*EXERCISE A*
In the quilt thread, how big did the quilt become once the borders were added?
*EXERCISE B*
Please repeat a passage from the quilt thread, starting with "That is gorgeous." and going on through "the lucky recipient.".
=== PROVIDED TEXT ===
# One more top done



## Debbie in Wa (Dec 28, 2007)

here it is with the borders. I cut the borders 5 1/2 inches and it made the quilt 58" by 82".











Now I have 3 Yellow Brick Roads cut out and waiting in line for sewing. those will be part of my donation quilts for next years box.


----------



## PonderosaQ (Jan 12, 2004)

That is gorgeous. Really eye popping. I can see lots of younger girls loving that rather than a more traditional old world pattern. Great job.


----------



## grannygardner (May 4, 2005)

Love your selection of colors. That quilt will be a hit with the lucky recipient.


----------



## CJ (May 10, 2002)

Oh wow, that is a real stunner!


----------



## happyjunker (Mar 22, 2009)

I love that top! Very nice and bright!


----------



## Patches (Aug 9, 2006)

Debbie, I really love that. Thank you for the pattern. It has been put in my 'to-do' stack!! Where can I find the pattern for the yellow brick road top? I have looked several places and haven't found it yet. Can you point me in the right direction? Thanks, Marilyn


----------



## Debbie in Wa (Dec 28, 2007)

Patches, I ordered my from here http://www.fatquartershop.com/store/stores_app/Browse_dept_items.asp?T=1&Store_id=499&page_id=17
I hope to get them started this week. Will post pics later.


----------



## newcolorado (Jan 31, 2012)

I love it.


----------



## Tinker (Apr 5, 2004)
=== MATERIAL SHOWN ===
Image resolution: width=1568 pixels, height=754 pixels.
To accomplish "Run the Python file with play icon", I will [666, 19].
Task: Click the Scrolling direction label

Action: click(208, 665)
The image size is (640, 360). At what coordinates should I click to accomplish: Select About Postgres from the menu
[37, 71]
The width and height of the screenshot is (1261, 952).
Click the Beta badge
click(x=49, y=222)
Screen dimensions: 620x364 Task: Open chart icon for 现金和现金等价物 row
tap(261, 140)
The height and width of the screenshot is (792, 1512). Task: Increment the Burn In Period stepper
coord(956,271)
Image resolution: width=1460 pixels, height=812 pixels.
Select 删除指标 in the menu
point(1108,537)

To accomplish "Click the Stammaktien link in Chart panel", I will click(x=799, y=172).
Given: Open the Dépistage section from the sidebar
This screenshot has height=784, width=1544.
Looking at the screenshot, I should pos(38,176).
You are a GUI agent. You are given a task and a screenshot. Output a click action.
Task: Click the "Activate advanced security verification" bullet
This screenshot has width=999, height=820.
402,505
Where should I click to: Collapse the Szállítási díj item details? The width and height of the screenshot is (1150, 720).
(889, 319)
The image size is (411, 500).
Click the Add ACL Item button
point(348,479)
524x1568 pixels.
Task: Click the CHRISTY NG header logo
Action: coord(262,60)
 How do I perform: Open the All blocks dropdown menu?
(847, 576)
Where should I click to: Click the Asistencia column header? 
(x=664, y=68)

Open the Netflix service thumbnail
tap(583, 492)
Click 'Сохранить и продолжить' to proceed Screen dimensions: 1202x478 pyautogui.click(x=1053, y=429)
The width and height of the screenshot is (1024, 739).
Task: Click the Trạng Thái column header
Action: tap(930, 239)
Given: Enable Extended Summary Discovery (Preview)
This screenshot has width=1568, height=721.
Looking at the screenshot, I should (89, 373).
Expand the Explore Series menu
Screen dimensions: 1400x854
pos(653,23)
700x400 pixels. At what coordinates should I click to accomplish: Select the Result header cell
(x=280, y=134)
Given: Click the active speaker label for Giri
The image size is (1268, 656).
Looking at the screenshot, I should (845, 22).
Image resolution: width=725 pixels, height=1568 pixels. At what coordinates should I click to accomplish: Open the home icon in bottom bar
===
*REPLY A*
58" by 82".

*REPLY B*
That is gorgeous. Really eye popping. I can see lots of younger girls loving that rather than a more traditional old world pattern. Great job.


----------



## grannygardner (May 4, 2005)

Love your selection of colors. That quilt will be a hit with the lucky recipient.